To better understand how population-level and individual-level CV health through young adulthood influences CVD in later life, Guo and colleagues analyzed data from participants in the CARDIA study.
CARDIA was a prospective, epidemiological study initiated in 1985 that enrolled white and Black adults aged 18 to 30 years at baseline at four centers across the U.S. The present analysis included 4,241 participants (mean age at baseline, 25 years; 56% women; 48% Black; 52% white).
As Healio previously reported, in 2022, the American Heart Association updated its Life’s Simple 7 to include sleep as a metric of ideal CV health, renaming it “Life’s Essential 8.”
Life’s Essential 8 are clinically relevant biological and behavioral predictors of CV health, including diet, physical activity, smoking, BMI, non-HDL cholesterol, blood glucose, blood pressure and now sleep.
The primary outcome was a composite of incident CVD consisting of myocardial infarction, heart failure, stroke, coronary revascularization and CVD death after year 20 of follow-up.

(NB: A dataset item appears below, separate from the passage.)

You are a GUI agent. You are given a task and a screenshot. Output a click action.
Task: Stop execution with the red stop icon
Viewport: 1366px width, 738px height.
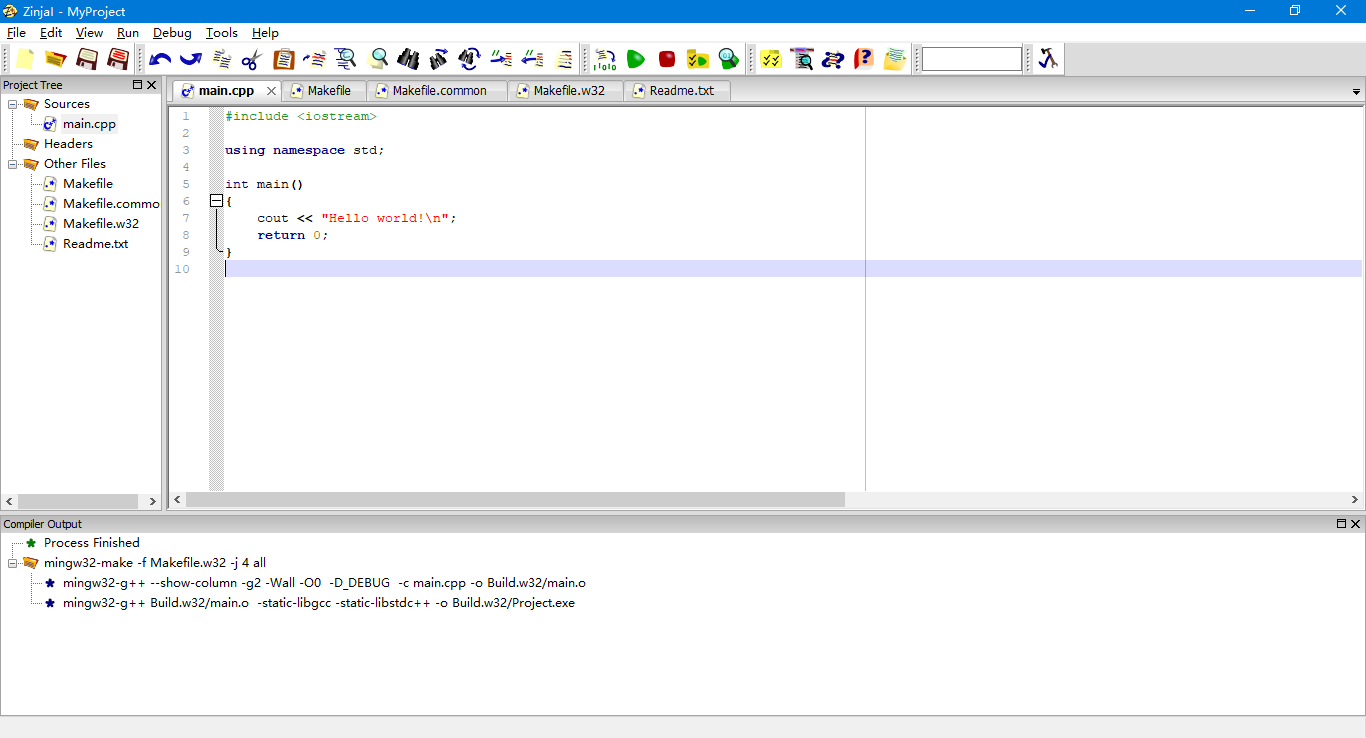[x=665, y=59]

The researchers identified four distinct trajectories of optimal Life’s Essential 8 from baseline to year 20 in the CARDIA study: a persistently high pattern that maintained high CV health throughout young adulthood (21.3%); a persistently moderate pattern (37.7%), a moderate declining pattern (32%); and a moderate to low declining pattern (9%).
Compared with people with persistently high pattern that maintained high CV health throughout young adulthood, individuals with a persistently moderate pattern (adjusted HR = 2.15; 95% CI, 1.04-4.47; P = .04), a moderate declining pattern (aHR = 5.25; 95% CI, 2.69-10.26; P < .001) and a moderate to low declining pattern (aHR = 9.96; 95% CI, 4.75-20.86; P < .001) experienced increasing risk for incident CVD.

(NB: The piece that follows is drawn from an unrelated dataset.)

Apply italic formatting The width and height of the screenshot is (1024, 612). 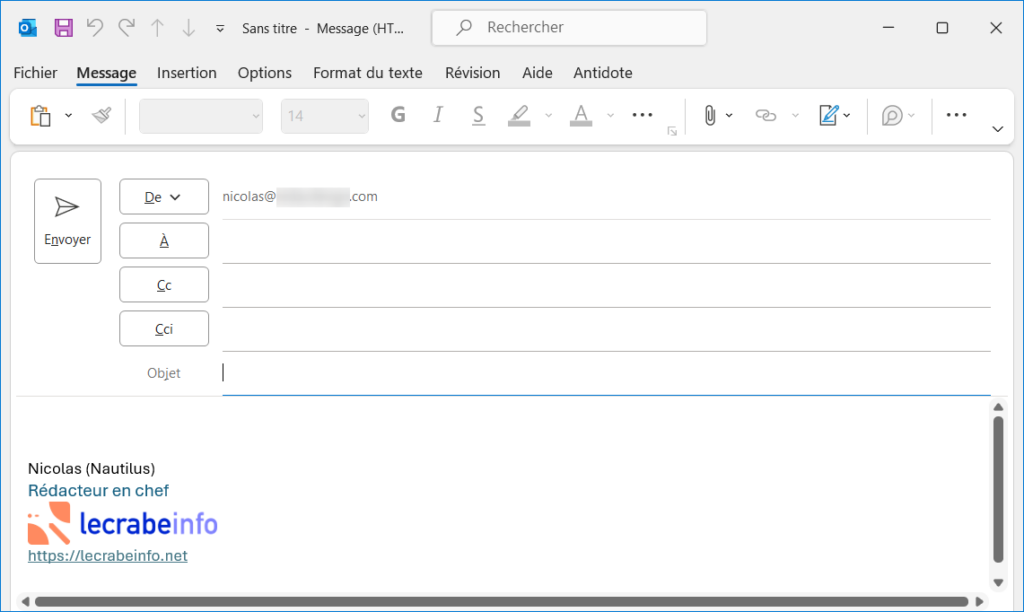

In a secondary analysis of 2,857 CARDIA participants, the researchers evaluated the direction of CV health status change on incident CVD.
Compared with individuals with stable moderate CV health in young adulthood, those with stable high CV health had lower risk for incident CVD (aHR = 0.25; 95% CI, 0.09-0.69; P = .007) and those with stable low CV health in young adulthood had higher risk (aHR = 5.91; 95% CI, 2.38-14.66; P < .001).
Using a Life’s Essential 8 score scale of 0 to 100 — 100 being optimal CV health metrics — the researchers estimated that every 10-point decrease in Life’s Essential 8 score between years 0 and 20 during the CARDIA study was tied to a 53% increase in CVD risk (aHR = 1.53; 95% CI, 1.31-1.78; P < .001).
“Targeted interventions in young adulthood and earlier in the life course to promote CV health may yield substantial gains in long-term health,” the researchers wrote. “Ultimately, promoting high CV health in all adults, with even partial improvement in CV health scores, may yield substantial reductions in CVD event rates, especially among young adults who stand to benefit the most with respect to cumulative exposures to CV health levels during the remainder of their life course.”